Days later he would know that this group of houses in the suburb of Beb Tebaneh constituted the general headquarters of Anuar Al-Muzara, one of the men most wanted by Mossad and the CIA. He didn’t see Anuar much. The first day the Palestinian terrorist greeted him laconically and immediately asked him for Gérard Moses’s design of the new missile. After glancing at the drawings and the notes, he warned him that the use of cell phones, radios, beepers, computers connected to the Internet and any other kind of electronic devices was forbidden. If he needed to send a message to the outside world, he should talk to him. Right away, without pausing or waiting for a question from Jürkens, he explained his plan for the OPEC headquarters in Vienna. He handed him the building blueprints, a map of the city and introduced him to a group of six men who would help him execute the objective. It didn’t take Jürkens long to realize that these men knew as much about commando
operations as they did about needlepoint, so he dedicated himself to training them from dawn to dusk, leaving them exhausted. Sometimes, Anuar would watch them exercising and approve with a complacent smile.
Jürkens got used to the routine at the training camp, the five daily prayers, the young men’s conversations; he took the opportunity to practice Arabic. Sometimes he would wonder about his boss, Gérard Moses, who was determined to finish the prototype for the uranium centrifuge; sometimes he missed Baghdad and his great friend Fauzi Dahlan. Most of the time he thought about Al-Saud’s woman.
He noticed the time. Three in the afternoon. He left the George V parking lot and headed to his house. He needed music to relax, and decided on a CD of Celtic compositions that Yasmín had given him for his birthday. He smiled at the thought of his sister. That’s why she was so happy last night, he said to himself. More than happy. Euphoric. That morning, when he got to his office, he had run into Sándor in the waiting room. He had seemed very stiff and nervous, and was immaculately dressed. Sándor jumped to his feet as soon as he saw Al-Saud appear. They greeted each other with a hug.

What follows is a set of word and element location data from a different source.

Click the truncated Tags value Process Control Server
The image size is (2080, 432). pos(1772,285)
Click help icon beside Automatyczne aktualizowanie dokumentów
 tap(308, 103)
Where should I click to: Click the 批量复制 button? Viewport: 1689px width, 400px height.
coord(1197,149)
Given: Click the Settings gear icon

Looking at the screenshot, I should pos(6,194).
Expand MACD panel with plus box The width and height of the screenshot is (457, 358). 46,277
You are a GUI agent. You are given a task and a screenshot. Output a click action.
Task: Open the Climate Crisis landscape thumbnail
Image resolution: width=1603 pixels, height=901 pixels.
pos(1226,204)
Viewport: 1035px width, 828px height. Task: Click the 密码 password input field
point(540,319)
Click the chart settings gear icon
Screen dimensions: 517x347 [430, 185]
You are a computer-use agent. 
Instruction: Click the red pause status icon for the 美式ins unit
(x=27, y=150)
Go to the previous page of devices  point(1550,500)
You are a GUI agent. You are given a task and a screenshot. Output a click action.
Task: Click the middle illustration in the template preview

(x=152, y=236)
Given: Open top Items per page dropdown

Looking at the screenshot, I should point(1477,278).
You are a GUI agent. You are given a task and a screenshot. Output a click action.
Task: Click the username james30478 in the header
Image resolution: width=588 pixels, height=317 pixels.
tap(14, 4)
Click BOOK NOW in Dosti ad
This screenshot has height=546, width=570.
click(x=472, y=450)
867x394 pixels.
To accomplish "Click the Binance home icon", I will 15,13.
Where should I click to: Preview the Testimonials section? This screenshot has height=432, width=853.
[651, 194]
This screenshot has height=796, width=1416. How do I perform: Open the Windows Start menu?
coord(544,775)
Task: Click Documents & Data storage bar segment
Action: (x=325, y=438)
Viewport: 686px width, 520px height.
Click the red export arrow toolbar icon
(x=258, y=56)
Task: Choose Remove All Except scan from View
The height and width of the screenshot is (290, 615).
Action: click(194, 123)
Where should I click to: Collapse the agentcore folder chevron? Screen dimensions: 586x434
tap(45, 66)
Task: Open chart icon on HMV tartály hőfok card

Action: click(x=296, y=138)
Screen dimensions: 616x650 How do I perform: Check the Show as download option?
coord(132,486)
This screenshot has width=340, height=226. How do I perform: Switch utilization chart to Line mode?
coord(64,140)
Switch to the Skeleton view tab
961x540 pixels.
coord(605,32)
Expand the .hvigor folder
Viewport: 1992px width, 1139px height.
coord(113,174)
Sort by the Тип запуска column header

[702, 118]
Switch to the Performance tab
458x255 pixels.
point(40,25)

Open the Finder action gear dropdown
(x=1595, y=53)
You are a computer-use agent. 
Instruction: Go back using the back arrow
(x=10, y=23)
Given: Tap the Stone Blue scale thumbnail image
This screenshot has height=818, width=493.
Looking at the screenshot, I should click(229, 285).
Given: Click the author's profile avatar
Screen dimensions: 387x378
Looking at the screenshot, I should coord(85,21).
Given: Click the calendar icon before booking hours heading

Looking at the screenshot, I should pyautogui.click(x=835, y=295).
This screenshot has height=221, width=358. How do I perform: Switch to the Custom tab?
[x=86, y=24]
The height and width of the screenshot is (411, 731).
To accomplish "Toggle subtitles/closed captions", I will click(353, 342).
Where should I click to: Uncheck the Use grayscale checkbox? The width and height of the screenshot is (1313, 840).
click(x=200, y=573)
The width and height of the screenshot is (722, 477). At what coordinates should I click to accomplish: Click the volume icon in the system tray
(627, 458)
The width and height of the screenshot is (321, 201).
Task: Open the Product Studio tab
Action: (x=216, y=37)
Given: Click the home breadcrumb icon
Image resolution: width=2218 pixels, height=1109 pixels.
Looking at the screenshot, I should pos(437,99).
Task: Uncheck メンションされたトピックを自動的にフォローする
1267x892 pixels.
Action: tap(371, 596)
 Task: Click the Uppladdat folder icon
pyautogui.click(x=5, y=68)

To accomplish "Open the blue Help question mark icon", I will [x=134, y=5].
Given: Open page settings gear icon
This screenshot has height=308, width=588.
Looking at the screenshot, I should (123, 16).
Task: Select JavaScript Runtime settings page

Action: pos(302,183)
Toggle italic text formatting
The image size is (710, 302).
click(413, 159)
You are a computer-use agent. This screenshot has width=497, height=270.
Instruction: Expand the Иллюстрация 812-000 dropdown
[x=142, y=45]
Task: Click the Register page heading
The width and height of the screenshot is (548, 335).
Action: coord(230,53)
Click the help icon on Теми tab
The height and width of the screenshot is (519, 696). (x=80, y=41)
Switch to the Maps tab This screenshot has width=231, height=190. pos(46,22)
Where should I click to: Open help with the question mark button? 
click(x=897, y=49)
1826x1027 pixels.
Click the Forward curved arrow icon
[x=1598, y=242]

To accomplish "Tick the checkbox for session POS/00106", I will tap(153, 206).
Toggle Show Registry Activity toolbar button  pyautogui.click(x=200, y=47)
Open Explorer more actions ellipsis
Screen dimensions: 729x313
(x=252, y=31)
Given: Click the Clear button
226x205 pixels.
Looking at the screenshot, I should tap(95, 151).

“You look good,” Al-Saud commented, slapping him on the back.
“I’m very well.”
“Do you want to know when we want you back at Mercure?”
“Yes, but I also came to talk to you about something else, something very important to me. Do you have five minutes?”
They settled in the armchairs in Al-Saud’s office.
“Tell me, what do you need?”
“I want you to understand that I didn’t come to ask your consent. I just want you to hear it from me. I wouldn’t want you to find out from a third party.” Al-Saud sat up in his chair and arched an eyebrow. “Last Tuesday, your sister Yasmín and I started dating.”
“You and Yasmín?” was all he could say.